Kasus terbaru yang semakin menguatkan kekhawatirnan ini adalah keterlibatan anggota TNI dalam pembunuhan tiga anggota polisi di Lampung. Jika revisi regulasi semakin melonggarkan batas antara militer dan ranah sipil, maka kebebasan, supremasi sipil, dan ruang ekspresi publik akan semakin terancam.
"TNI memang diberikan legitimasi memakai senjata untuk pertahanan negara, tetapi dengan kultur dan logika militer yang ada, seandainya revisi itu terjadi dan itu diberikan ruang, kita bisa bayangkan bagaimana nasib supremasi sipil, kebebasan, dan ruang ekspresi. Saya tidak yakin ini bisa bertahan," ujar Darwin dalam konferensi pers di Gedung Pascasarjana STF Driyarkara Cempaka Putih, Selasa (18/3/2025).

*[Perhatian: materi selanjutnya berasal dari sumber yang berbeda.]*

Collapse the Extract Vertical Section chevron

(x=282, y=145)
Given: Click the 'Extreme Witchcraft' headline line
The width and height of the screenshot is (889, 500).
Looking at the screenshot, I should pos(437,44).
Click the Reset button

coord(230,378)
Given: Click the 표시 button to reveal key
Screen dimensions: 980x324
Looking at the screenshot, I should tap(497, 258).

1. Banyak personel TNI bekerja di luar statusnya

Selain itu, dia menyoroti semakin banyak personel TNI yang terjun di luar bidang publik yang tidak sesuai dengan statusnya sebagai alat negara.
"Belakangan ini kita lihat semakin banyak personel-personel TNI terlibat dalam bidang-bidang publik, yang sebetulnya tidak terlalu sesuai dengan status mereka sebagai alat negara di bidang pertahanan," ujar Darwin.

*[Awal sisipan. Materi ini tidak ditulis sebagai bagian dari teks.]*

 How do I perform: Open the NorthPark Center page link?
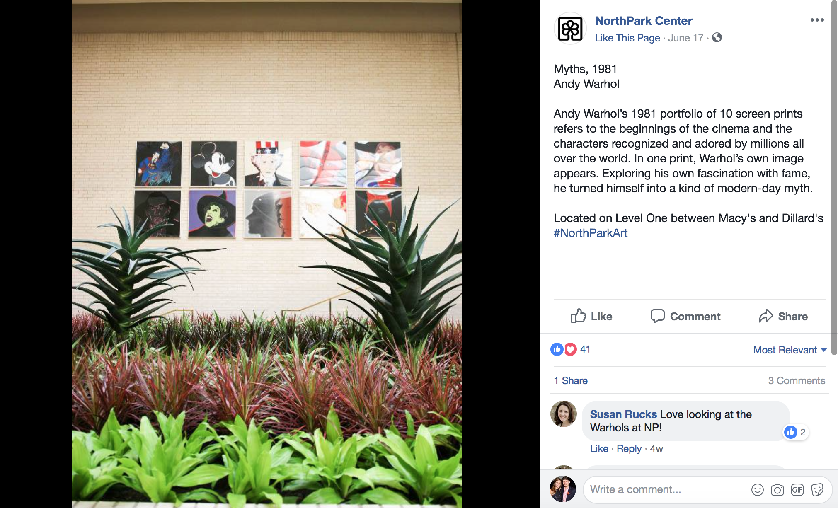point(644,21)
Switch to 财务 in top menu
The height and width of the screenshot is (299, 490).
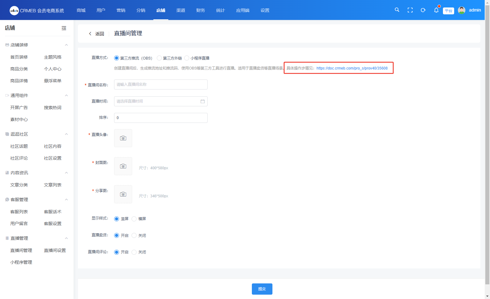201,10
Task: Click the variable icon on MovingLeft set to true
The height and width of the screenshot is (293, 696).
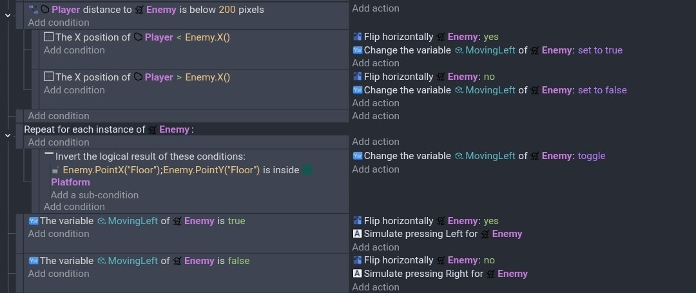Action: 358,50
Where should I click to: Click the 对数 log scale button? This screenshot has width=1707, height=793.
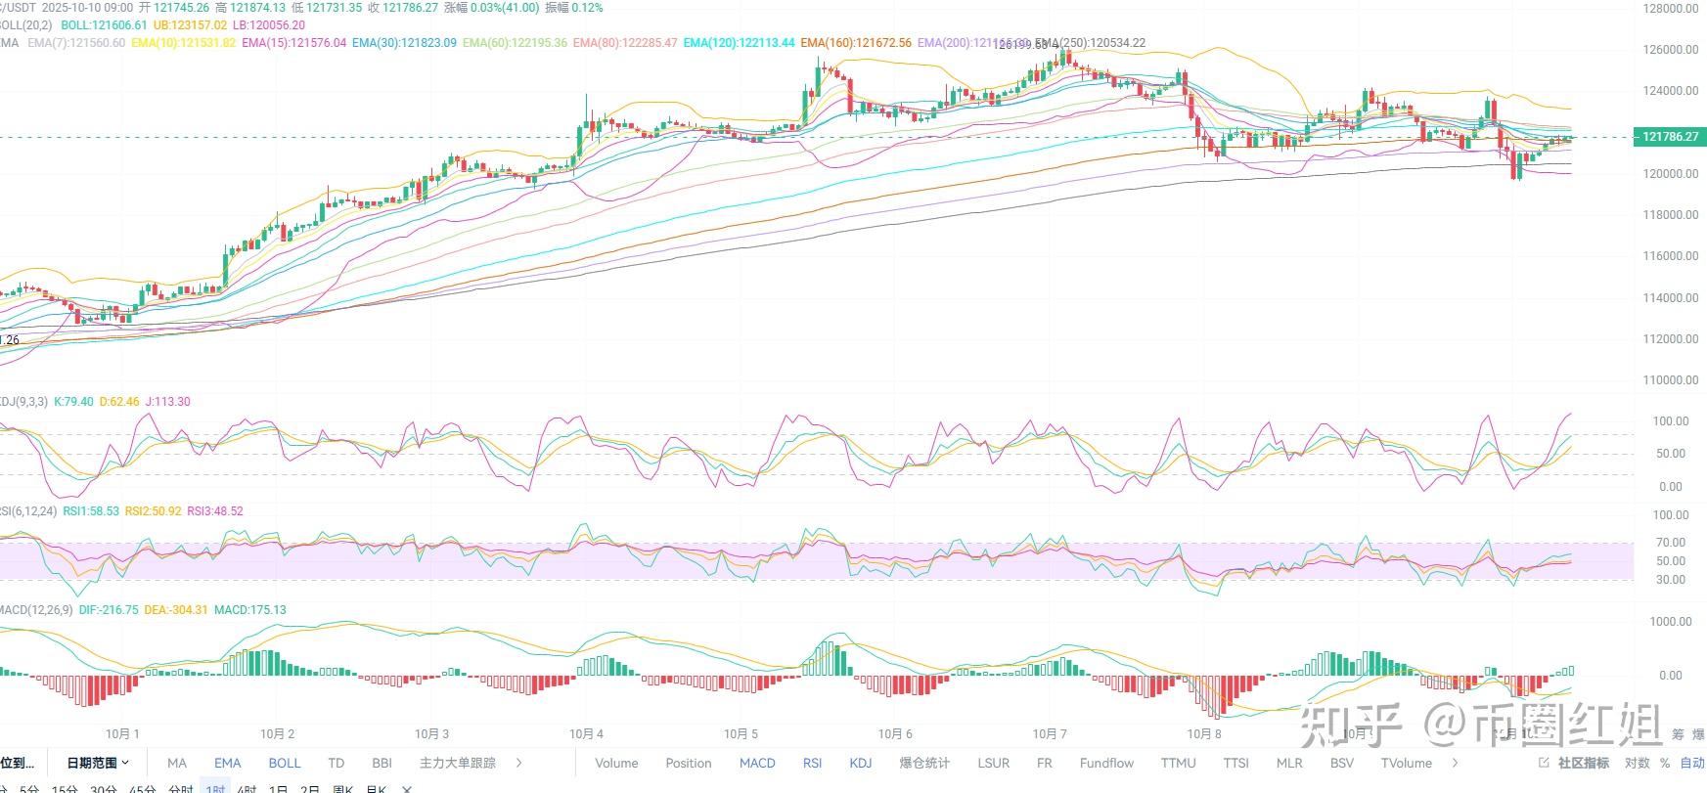1637,763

2. Watak militer tidak dialogis

Darwin menegaskan, watak militer yang cenderung tidak dialogis berpotensi menutup ruang diskusi yang sehat. Ketika kritik dijawab dengan pernyataan seperti "otak kalian kampungan" atau "kalian yang gelap," ini menunjukkan pola pikir otoriter yang bertentangan dengan semangat demokrasi yang memberi ruang bagi partisipasi rakyat.
"Dalam posisi sebetulnya, demokrasi memberi ruang pada partisipasi publik. Namun, belum apa-apa, sudah ada diskursus yang disampaikan secara sangat otoriter: "Otak kalian yang kampungan," atau "kalian yang gelap." Padahal, demokrasi itu memberi ruang seluas-luasnya pada partisipasi rakyat, sebab negara ini milik rakyat, bukan penguasa," tegasnya.
3. TNI harus keluar dari militer jika menjabat di sipil

Darwin mengatakan, GNB tidak menolak apabila ada personel TNI yang kapabel dalam bidang sipil, namun harus mengikuti sistem yang jelas yakni dengan keluar dari institusi militer terlebih dahulu.
"Tidak menolak seandainya dengan main system yang diberlakukan, dalam arti silakan kalau ada TNI yang kapabel di bidang tertentu di luar TNI, tapi keluar," tegasnya.